Mediaeval fairs emerged from religious festivals which brought people together to celebrate the feast day of a particular saint. (The word ‘fair’ is believed to come from the Latin feria meaning ‘feast’.) Such a gathering would provide a ready market for all kinds of merchants and pedlars. In an age when travel for ordinary people was restricted Kings granted charters for fairs which provided special conditions for trade and for the security of merchants en route. And so fairs became outlets for more specialised goods than could be found at weekly markets. Customers came from far and wide. Of course the charter would incur a fee and the king would exact tolls on goods the merchant brought to the fair and the lord of the manor would charge rent for the ground occupied by the merchants. By the thirteenth century fairs had become lucrative business, and enterprising lords of the manor would apply to the king for a charter.

alt One of the earliest was granted to Bertram de Crioll on 12th April 1251. It gave permission to hold a fair at ‘Monigeham’ (Great Mongeham) and ‘Shoueldon’ (Sholden) to be held over three days, from the eve of St.
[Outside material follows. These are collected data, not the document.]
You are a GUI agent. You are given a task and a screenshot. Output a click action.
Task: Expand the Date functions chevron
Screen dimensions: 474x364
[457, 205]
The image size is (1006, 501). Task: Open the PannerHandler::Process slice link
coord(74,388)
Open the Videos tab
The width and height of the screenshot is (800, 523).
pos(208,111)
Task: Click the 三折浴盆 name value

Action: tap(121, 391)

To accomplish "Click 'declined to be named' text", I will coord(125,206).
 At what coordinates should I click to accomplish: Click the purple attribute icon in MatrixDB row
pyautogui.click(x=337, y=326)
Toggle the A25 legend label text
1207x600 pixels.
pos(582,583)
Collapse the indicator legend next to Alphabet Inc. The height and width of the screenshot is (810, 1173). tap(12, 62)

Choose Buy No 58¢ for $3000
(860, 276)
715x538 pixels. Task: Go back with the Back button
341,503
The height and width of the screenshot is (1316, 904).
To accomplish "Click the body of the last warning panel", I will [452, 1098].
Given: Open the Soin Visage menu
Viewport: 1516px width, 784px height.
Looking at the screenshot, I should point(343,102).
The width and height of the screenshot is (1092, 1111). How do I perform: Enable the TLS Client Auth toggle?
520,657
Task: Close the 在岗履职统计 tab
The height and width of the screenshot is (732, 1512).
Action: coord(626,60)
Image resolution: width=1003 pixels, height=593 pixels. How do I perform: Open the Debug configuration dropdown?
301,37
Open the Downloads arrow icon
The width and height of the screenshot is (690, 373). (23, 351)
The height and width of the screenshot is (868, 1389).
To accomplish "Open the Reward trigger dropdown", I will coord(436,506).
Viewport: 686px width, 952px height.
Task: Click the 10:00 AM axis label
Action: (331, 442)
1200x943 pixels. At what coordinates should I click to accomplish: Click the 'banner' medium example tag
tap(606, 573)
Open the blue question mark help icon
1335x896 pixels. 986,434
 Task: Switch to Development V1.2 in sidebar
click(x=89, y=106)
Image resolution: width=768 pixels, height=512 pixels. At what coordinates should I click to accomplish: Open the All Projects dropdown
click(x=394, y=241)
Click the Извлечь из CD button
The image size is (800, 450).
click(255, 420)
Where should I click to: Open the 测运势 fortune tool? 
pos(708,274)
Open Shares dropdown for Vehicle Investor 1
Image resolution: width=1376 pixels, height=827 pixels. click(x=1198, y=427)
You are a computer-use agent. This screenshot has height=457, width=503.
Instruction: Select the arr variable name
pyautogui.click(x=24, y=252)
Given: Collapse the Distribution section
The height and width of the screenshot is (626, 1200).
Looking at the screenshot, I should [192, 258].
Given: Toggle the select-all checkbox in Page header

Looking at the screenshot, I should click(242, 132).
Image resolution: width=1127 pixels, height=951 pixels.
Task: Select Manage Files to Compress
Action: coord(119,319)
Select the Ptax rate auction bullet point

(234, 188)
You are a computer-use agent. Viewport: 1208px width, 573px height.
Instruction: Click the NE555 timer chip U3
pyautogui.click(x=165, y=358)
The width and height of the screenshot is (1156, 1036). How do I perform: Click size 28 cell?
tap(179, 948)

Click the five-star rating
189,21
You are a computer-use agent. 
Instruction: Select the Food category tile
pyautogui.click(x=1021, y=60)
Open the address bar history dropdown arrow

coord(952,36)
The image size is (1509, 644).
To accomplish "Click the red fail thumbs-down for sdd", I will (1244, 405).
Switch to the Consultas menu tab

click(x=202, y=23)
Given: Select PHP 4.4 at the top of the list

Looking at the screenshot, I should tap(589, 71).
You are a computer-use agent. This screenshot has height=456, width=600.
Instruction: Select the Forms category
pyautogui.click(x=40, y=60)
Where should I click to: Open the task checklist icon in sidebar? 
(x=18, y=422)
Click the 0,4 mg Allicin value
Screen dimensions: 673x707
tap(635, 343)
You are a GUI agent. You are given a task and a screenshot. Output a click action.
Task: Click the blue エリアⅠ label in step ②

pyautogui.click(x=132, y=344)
Luke’s day (18th October) until the day after. For this charter Bertram paid the king eleven marks (about £9 13s 6d).The payment is recorded in the Fines Rolls of Henry II, the relevant extract of which can be seen above in the sentence third line down. Translated it reads ‘Concerning a fine for a charter. - Bertram de Criel owes the king 11 marks for a charter to have a market and fair at Great Mongeham.’The entry is dated April 1251.

Although the Latin is abbreviated it is possible to read Bertmus de Crioll (the bar over Bertmusmeans it is abbreviated from Bertramus) debit (symbol for King Henry) xj marc (owes King Henry 11 marks). Towards the end can be made out the words feria(fair) and Munigham.